Altering excitation dynamics in optically dense media using shaped ultrafast laser pulses

Summary form only given. We study the interaction between intense (50 MW peak power), shaped ultrafast laser pulses and optically dense samples of Rb vapor. In particular, we concentrate our attention on laser pulses with a the complex hyperbolic secant envelope, or equivalently, a sech electric field envelope with a tanh frequency sweep. In order to produce and characterize the shaped laser pulses used in our experiments, we exploited several new technologies: amplified, shaped laser pulses were generated using an acousto-optic modulator-based system combined with a chirped-pulse regenerative amplifier. The amplitude and phase of these pulses were then characterized by the STRUT (spectrally and temporally resolved upconversion technique). The STRUT was used to measure the laser pulses both before and after propagating through Rb vapor. Examples of such experimental STRUT images are presented. The complex sech pulse was selected because, in optically thin media, only it and rectangular pulses give complete analytical solutions to the Bloch equations.
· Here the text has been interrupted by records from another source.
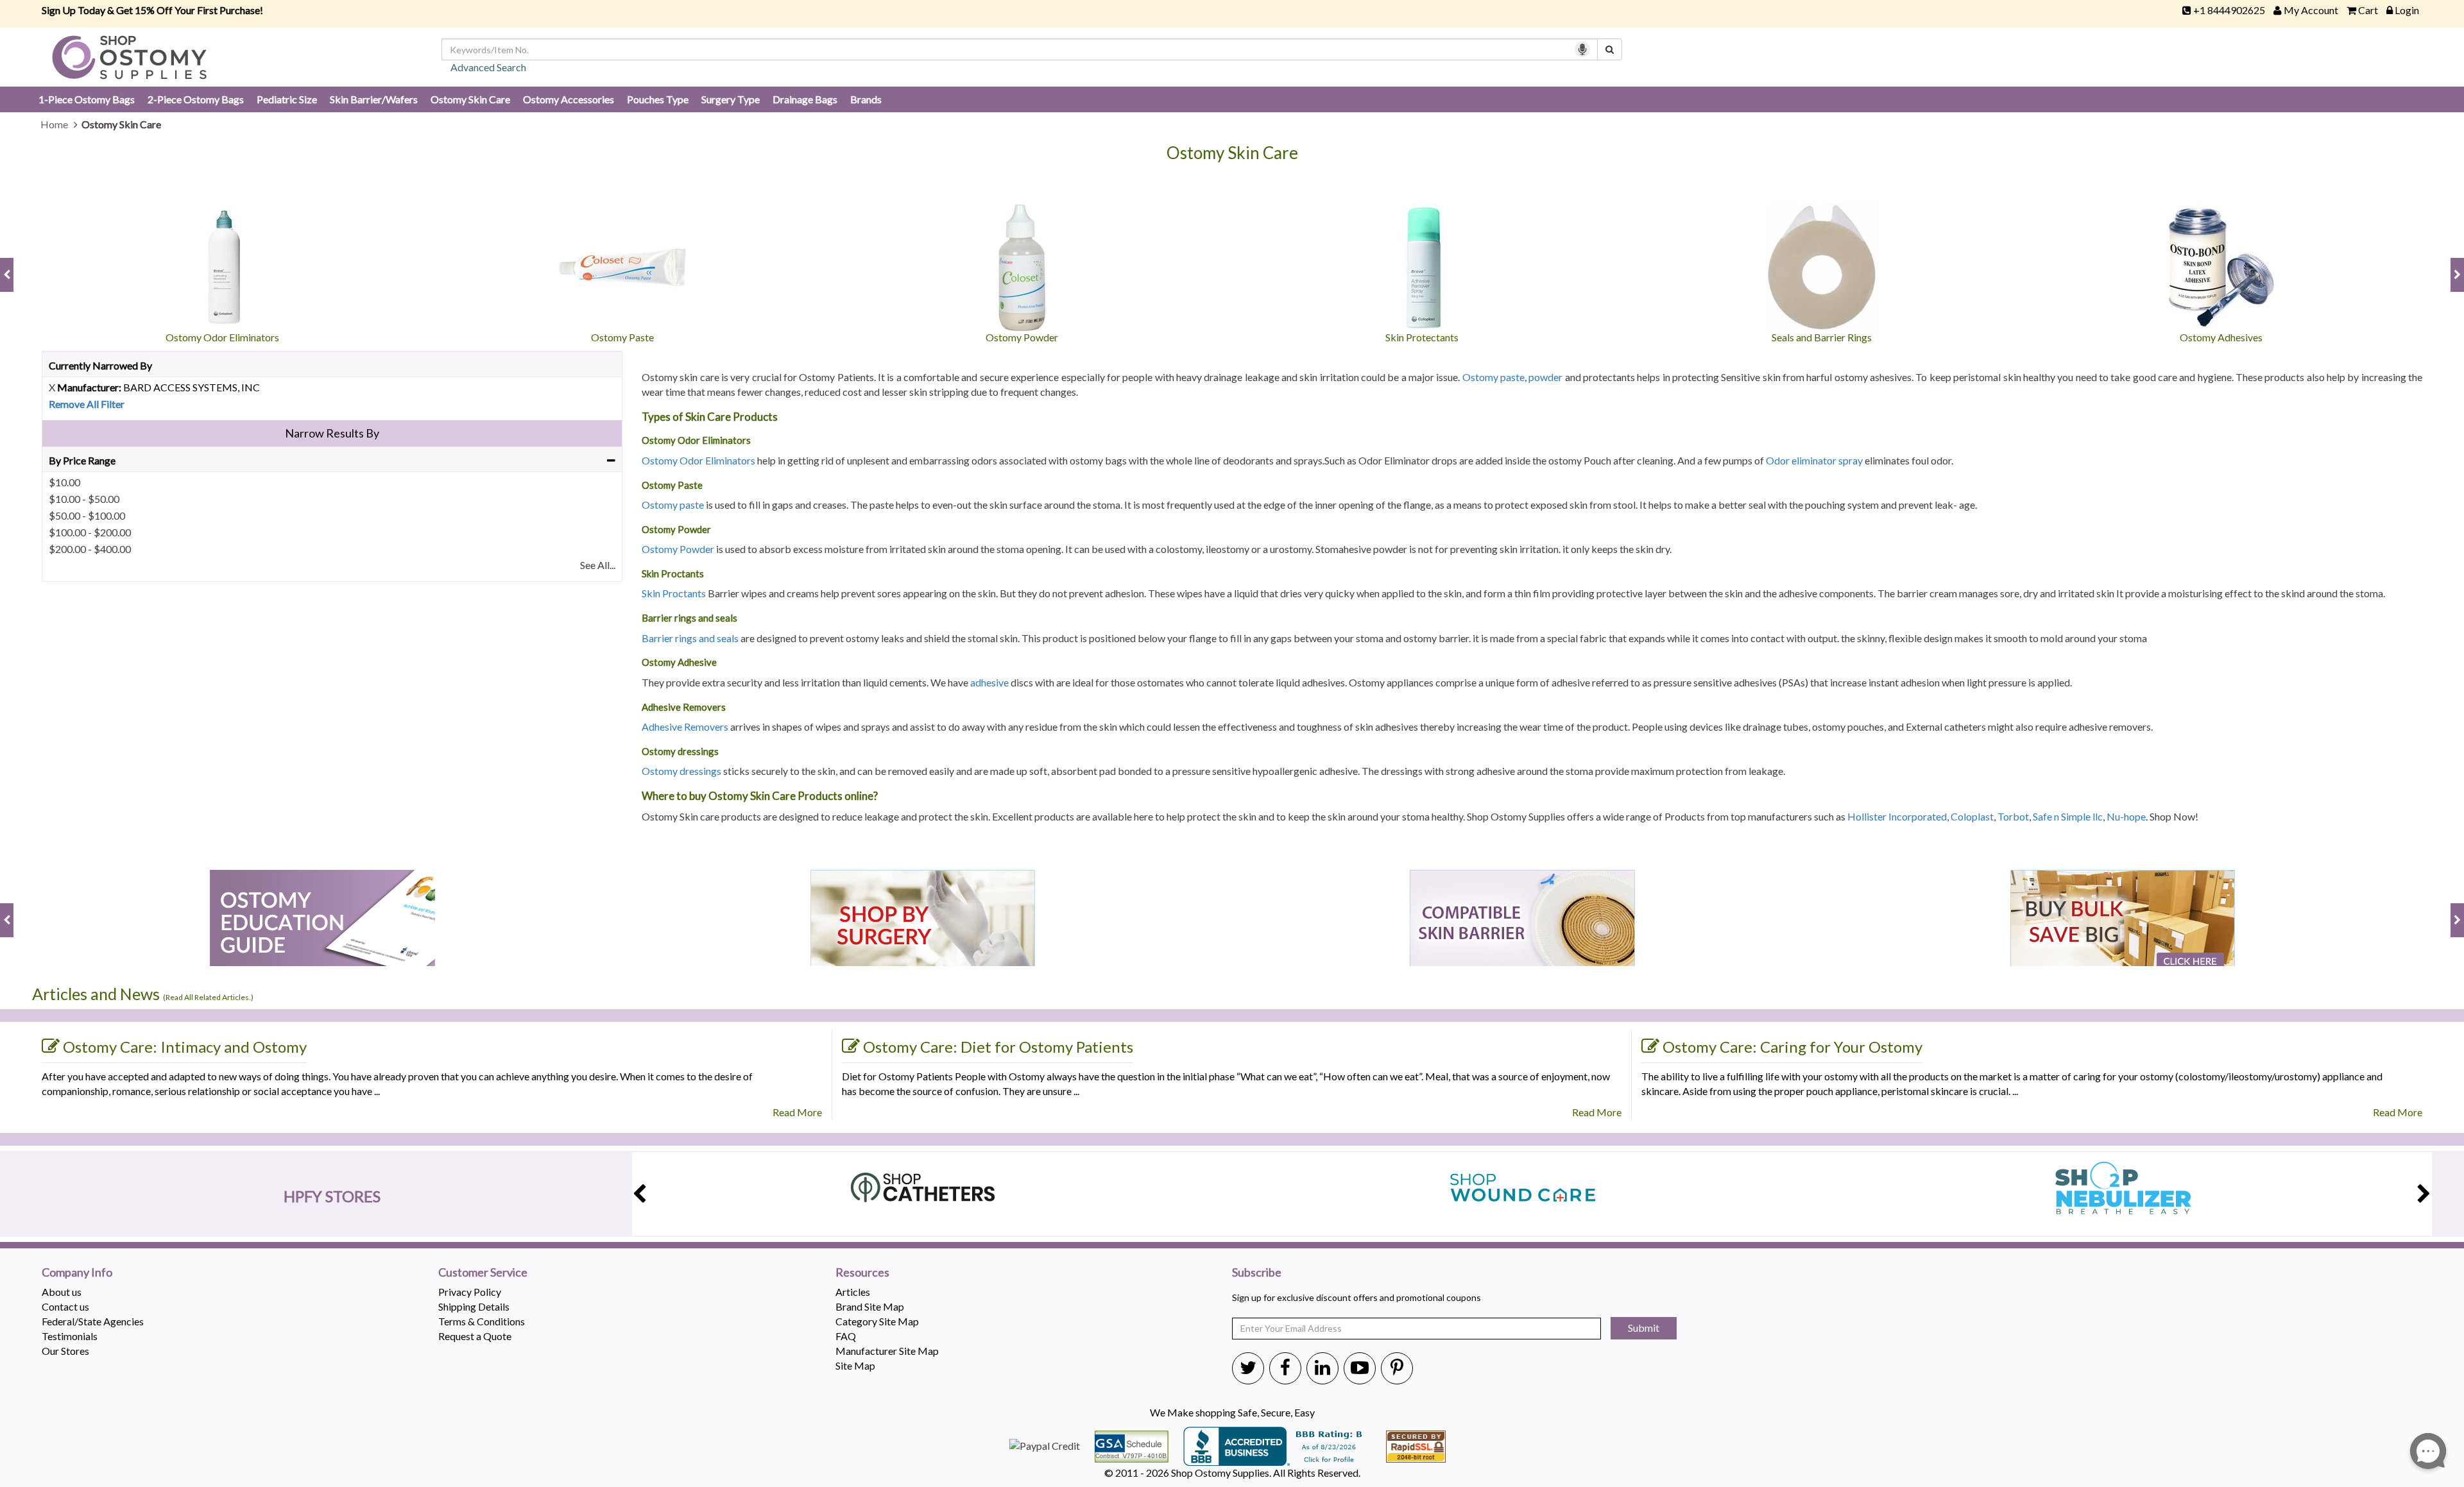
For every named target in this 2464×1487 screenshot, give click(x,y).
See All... (597, 565)
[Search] (1609, 49)
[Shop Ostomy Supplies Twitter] (1248, 1367)
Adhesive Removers (685, 726)
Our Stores (65, 1351)
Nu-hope (2126, 816)
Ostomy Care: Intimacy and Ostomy (185, 1046)
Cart (2368, 10)
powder (1545, 377)
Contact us (65, 1306)
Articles (852, 1292)
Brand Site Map (869, 1306)
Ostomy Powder (678, 549)
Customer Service (482, 1272)
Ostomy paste (1493, 377)
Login (2407, 10)
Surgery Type (730, 99)
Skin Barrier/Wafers (374, 99)
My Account (2311, 10)
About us (61, 1292)
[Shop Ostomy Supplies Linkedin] (1322, 1367)
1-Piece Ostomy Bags (86, 99)
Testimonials (70, 1336)
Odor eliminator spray (1814, 460)
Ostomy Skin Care (470, 99)
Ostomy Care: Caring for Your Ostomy (1792, 1046)
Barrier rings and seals (690, 638)
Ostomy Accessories (568, 99)
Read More (797, 1112)
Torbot (2013, 816)
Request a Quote (474, 1336)
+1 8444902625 (2229, 10)
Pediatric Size (287, 99)
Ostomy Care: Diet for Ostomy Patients (998, 1046)
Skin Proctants (674, 593)
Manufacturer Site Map (887, 1351)
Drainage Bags (805, 99)
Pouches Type (658, 99)
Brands (866, 99)
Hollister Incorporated (1897, 816)
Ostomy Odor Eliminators (698, 460)
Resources (862, 1272)
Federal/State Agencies (93, 1321)
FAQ (845, 1336)
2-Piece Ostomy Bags (196, 99)
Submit (1643, 1327)
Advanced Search (488, 67)
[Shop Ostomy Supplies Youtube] (1360, 1367)
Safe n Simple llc (2068, 816)
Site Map (855, 1365)
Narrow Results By (332, 433)
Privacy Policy (469, 1292)
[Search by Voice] (1582, 49)
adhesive (989, 682)
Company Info (77, 1272)
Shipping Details (473, 1306)
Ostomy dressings (681, 771)
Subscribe (1256, 1272)
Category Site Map (877, 1321)
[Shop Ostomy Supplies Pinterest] (1397, 1367)
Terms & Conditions (481, 1321)
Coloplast (1972, 816)
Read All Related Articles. (208, 997)
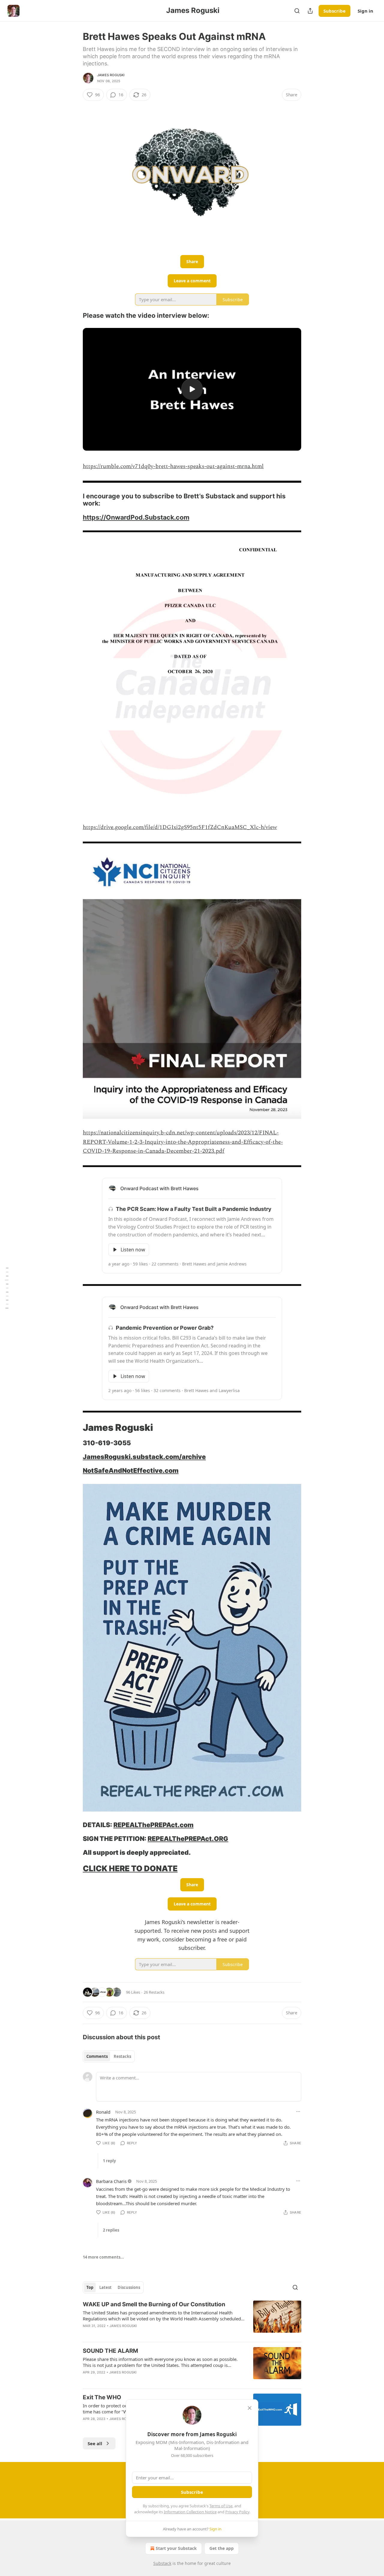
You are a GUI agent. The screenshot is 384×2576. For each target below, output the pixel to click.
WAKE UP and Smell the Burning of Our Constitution (154, 2304)
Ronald (103, 2112)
This shape has been found to generate complete population inversion over a well-defined and amplitude-insensitive bandwidth. In optically dense samples the excited state dynamics are not so straightforward. We have found, both in experiments and theoretically, that the extent and character of the population inversion is related to the frequency sweep of the laser pulses as does the amount of residual excited population after the pulse and any subsequent stimulated emission.